Friday was a little scary. My workshop was outside the house, after all. I'd bought a $70 collapsible workbench from Home Depot and was working in the shelter of our patio.  Friday rained, and lightninged and thundered. I worked outside as much as I could, trying hard not to make myself a headline ("Idiot Struck By Lightning While Using Miter Saw in Thunderstorm").  I was so close, so close to finishing it when Gillia came home. At that point, all that was left was to glue up the top panel and screw it to the carcase (no idea that that's what you call such things). My stunned wife really kind of couldn't believe what i'd done. She was deeply touched by it. She'd had a childhood with little furniture (they had to buy their own beds), and not a lot of things that were just hers, so the idea that I would make something so pretty just for her to use was powerful.

And there it was. I enlisted her help in figuring out which order the panels should go. I showed her how to drill the pocket holes and glued it all together, and then she had a bench, with drawers that she was going to get to paint or stain in any way she wanted.

And I was hooked. A world had just opened up. I'd worked for the last two years on a web site that wouldn't be shown to the world for another 3 months. I'd worked on another web site for almost a decade that was about to be decommissioned. I'm a computer guy, and everything i do with computers for my job is out of date and needs replacing 18 months after I've made it.

Making something with your own hands is powerful. Making something you know you'd have to purposely set about destroying in order to break it is powerful. Creating a beloved object out of flat boards of pine from Home Depot in the space of two days is powerful. It was powerful in ways I didn't anticipate. It scratched a deep itch. I felt like I was good at doing it, too. I know I made mistakes with it.
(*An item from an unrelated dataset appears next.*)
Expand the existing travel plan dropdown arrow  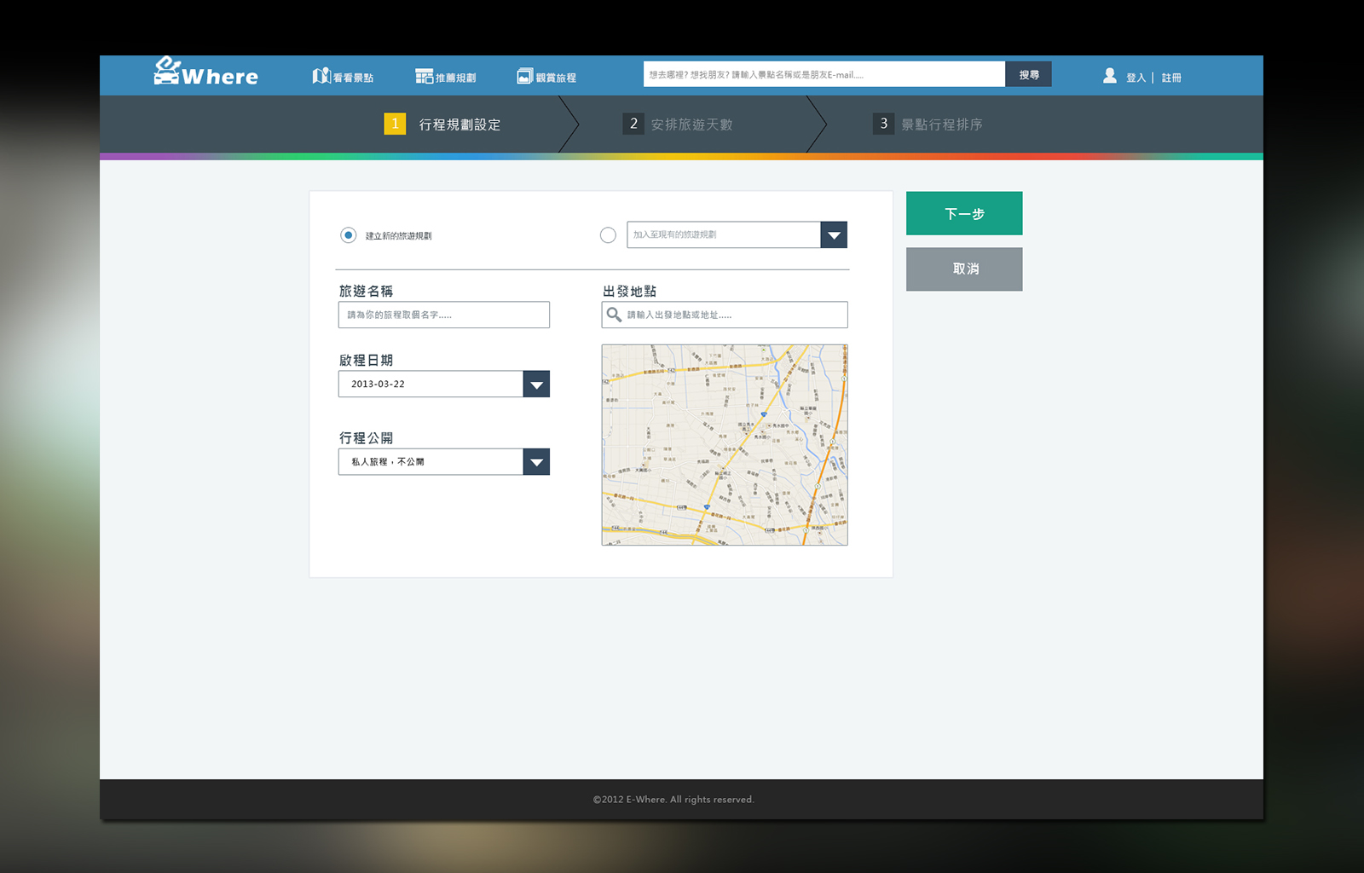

I know it's not perfect. But fundamentally, it just doesn't matter. It's a functional, beautiful object, and I want to make many, many more of them.

I was hooked. I still am.  This blog isn't instructional (except when it happens to instruct you). This blog doesn't pretend to share an expert opinion based on years of experience (I started in late August of 2015). What it will do is share my journey and share my thoughts on what it's like to build things, and what it's like to learn about this craft and others.  Thanks for tuning in.

(In case you're curious, I did make those stadium risers for the DVD shelves and spice rack, all in an afternoon the next day or so.)